Selected excerpt:
This book is intended to provide an introduction to the physics and applications of soft x-rays and extreme ultraviolet (EUV) radiation. These short wavelengths are located within the electromagnetic spectrum between the ultraviolet, which we commonly associate with sunburn, and harder x-rays, which we often associate with medical and dental imaging. The soft x-ray/EUV region of the spectrum has been slow to develop because of the myriad atomic resonances and concomitant short absorption lengths in all materials, typically of order one micrometer or less. This spectral region, however, offers great opportunities for both science and technology. Here the wavelengths are considerably shorter than visible or ultraviolet radiation, thus permitting one to see smaller features in microscopy, and to write finer patterns in lithography. Furthermore, optical techniques such as high spatial resolution lenses and high reflectivity mirrors have been developed that enable these applications to a degree not possible at still shorter wavelengths. Photon energies in the soft x-ray/EUV spectral region are well matched to primary resonances of essentially all elements. While this leads to very short absorption lengths, typically one micrometer or less, it provides a very accurate means for elemental and chemical speciation, which is essential, for instance, in the surface and environmental sciences. Interestingly, water is relatively transparent in the spectral region below the oxygen absorption edge, providing a natural contrast mechanism for imaging carbon-containing material in the spectral window extending from 284 to 543 eV. This provides interesting new opportunities for both the life and the environmental sciences.

Exploitation of this region of the spectrum is relatively recent. Indeed the names and spectral limits of soft x-rays and extreme ultraviolet radiation are not yet uniformly accepted. We have chosen here to follow the lead of astronomers, the lithography community, and much of the synchrotron and plasma physics communities in taking extreme ultraviolet as extending from photon energies of about 30 eV to 250 eV (wavelengths from about 40 nm to 5 nm) and soft x-rays as extending from about 250 eV (just below the carbon K edge) to several thousand eV (wavelengths from 5 nm to about 0.3 nm). The overlaps with ultraviolet radiation on the low photon energy side and with x-rays on the high photon energy side of the spectrum are not well defined.

Recorded data:
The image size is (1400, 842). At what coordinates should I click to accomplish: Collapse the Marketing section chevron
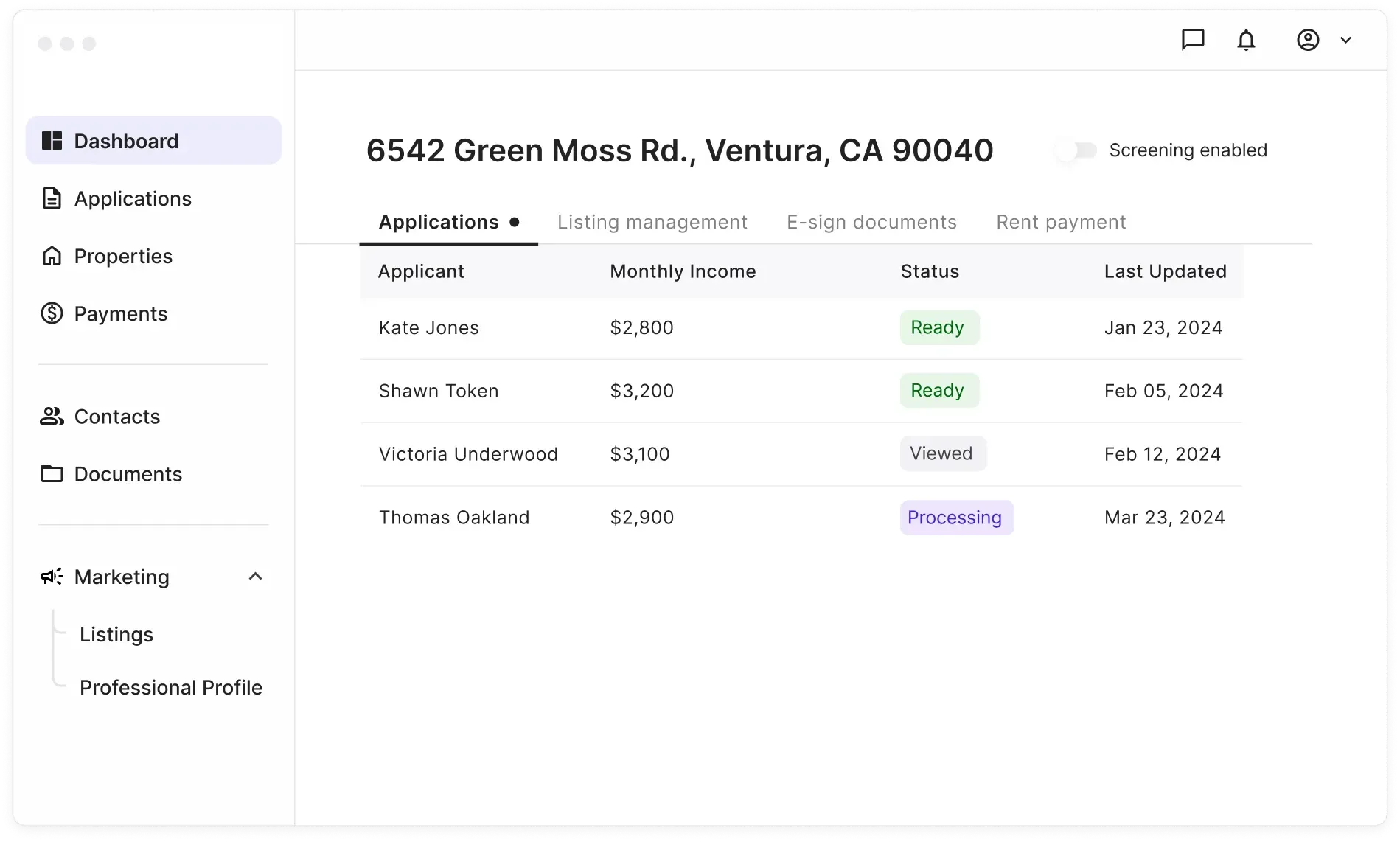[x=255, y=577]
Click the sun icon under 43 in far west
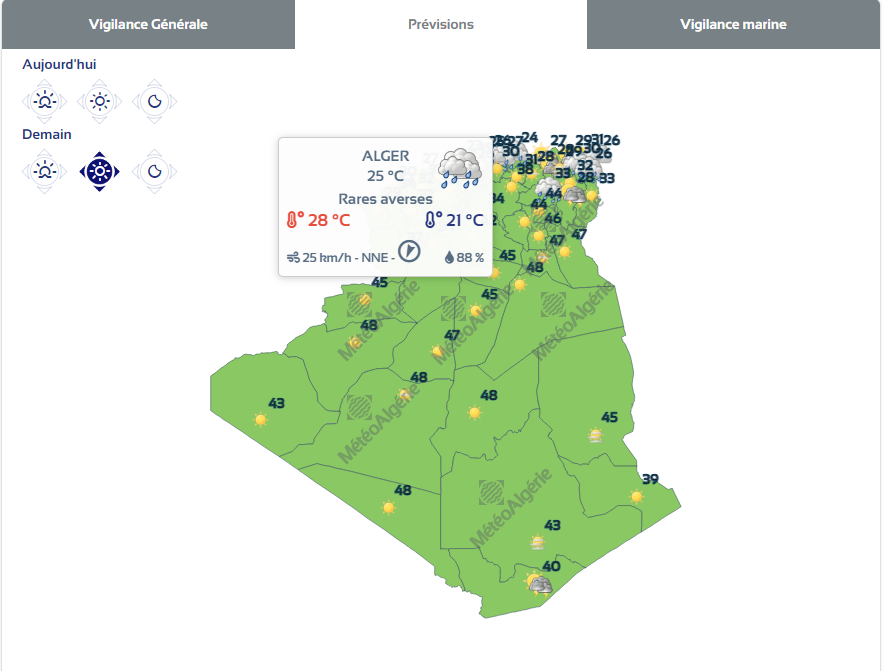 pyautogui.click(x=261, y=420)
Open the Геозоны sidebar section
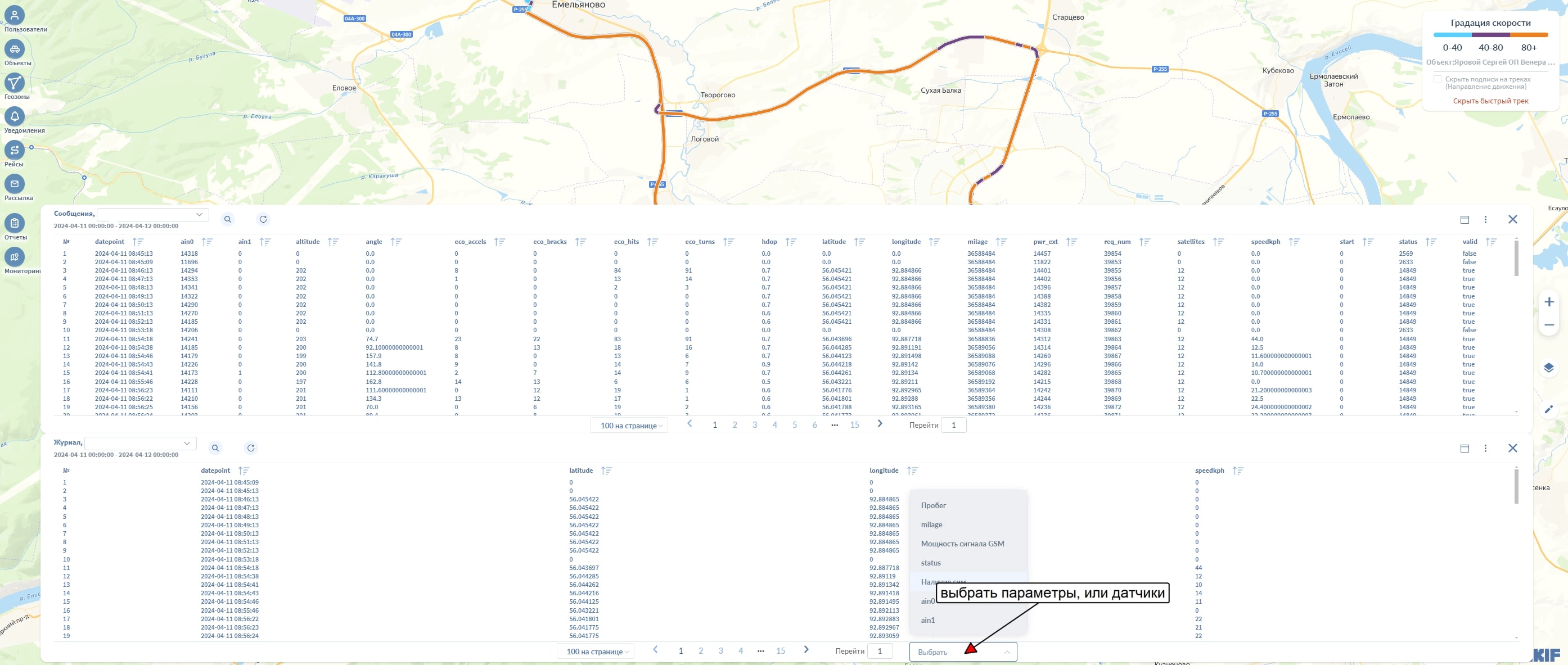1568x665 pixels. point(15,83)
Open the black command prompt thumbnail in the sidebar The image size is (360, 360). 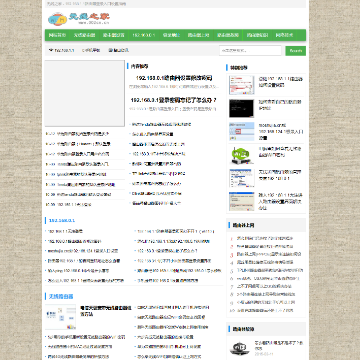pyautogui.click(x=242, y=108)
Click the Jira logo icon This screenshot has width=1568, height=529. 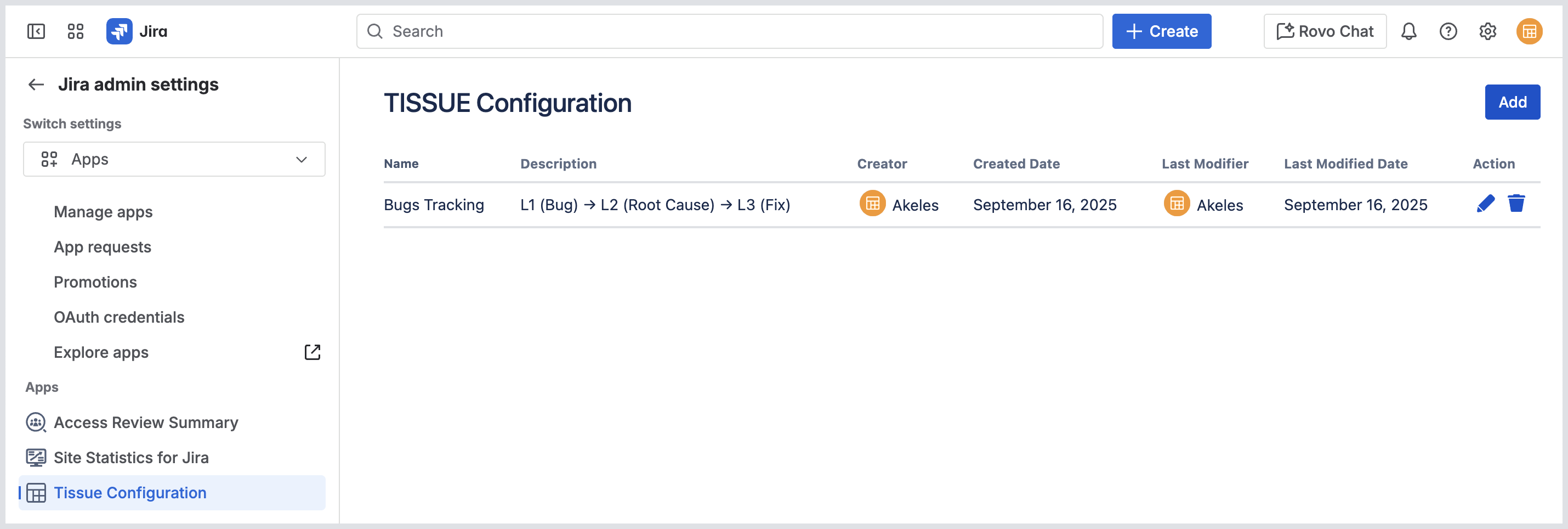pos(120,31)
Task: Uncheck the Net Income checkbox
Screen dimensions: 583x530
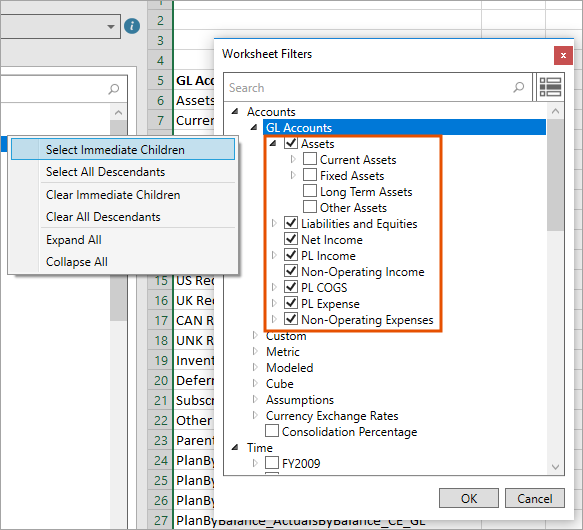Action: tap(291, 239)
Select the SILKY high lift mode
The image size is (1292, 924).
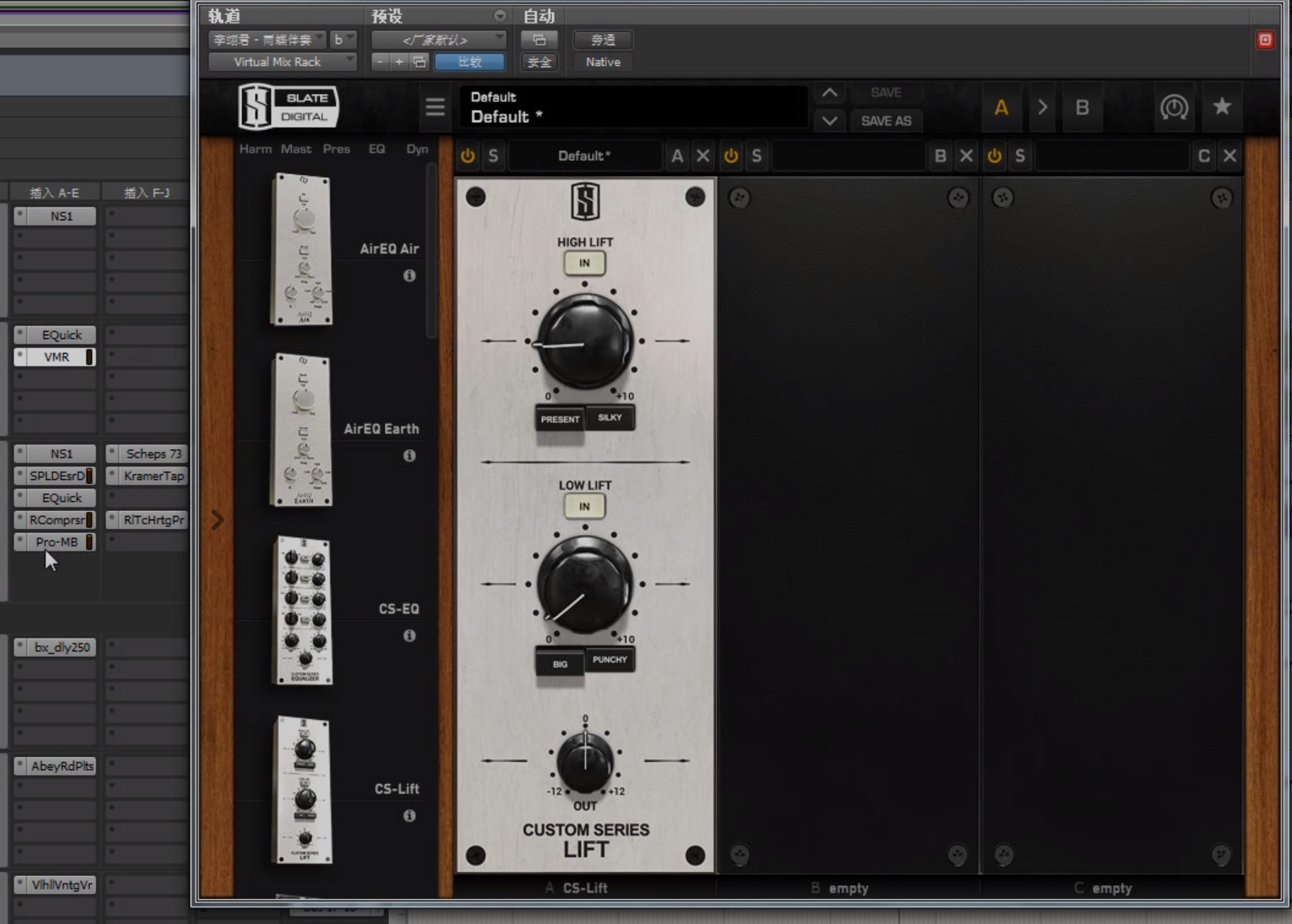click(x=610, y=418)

Actions to take:
**a)** List every group whose lead the introduction on soft x-rays and EUV radiation says the authors follow in setting the names and spectral limits of the region.
**b)** Answer from the introduction on soft x-rays and EUV radiation:
(i) What typical absorption length in all materials does it give for this region?
(ii) Across which spectral window does water's transparency give natural contrast for imaging carbon-containing material?
(iii) What range of photon energies do the authors take extreme ultraviolet to cover?
**c)** Carry on the introduction on soft x-rays and EUV radiation from its final sentence.

Answers by item:
**a)** Astronomers; the lithography community; much of the synchrotron community; much of the plasma physics community.

**b)**
(i) Of order one micrometer or less.
(ii) From 284 to 543 eV.
(iii) From about 30 eV to 250 eV, or wavelengths from about 40 nm to 5 nm.

**c)**
There has been a remarkable improvement in capabilities for probing matter with x-rays and extreme ultraviolet (EUV) radiation since the previous edition of this book appeared in 2000. The spectral brightness and coherence of available research facilities has increased by many orders of magnitude across the EUV and x-ray spectral regions, extending from photon energies of 30 eV (40 nm wavelength) to 50 keV (0.25 Å). The ability to probe electron dynamics in atoms, molecules, clusters and solids has been extended from picoseconds to femtoseconds and attoseconds. X-ray optics have improved dramatically, with reflective and diffractive optics now able to focus, or resolve images, to 10 nm across much of this spectrum. New techniques have emerged for attosecond temporal measurements, nanoscale tomographic imaging of individual cells, and ever more sophisticated coherent diffraction and imaging techniques. Commercial capabilities have also improved with brighter laboratory sources and widely available x-ray microscopes for nanoscale imaging in the research and commercial sectors. And it appears that high-volume manufacturing of computer chips with 13.5 nm EUV radiation will soon become a reality, likely reaching world markets at the 7 nm node in 2017.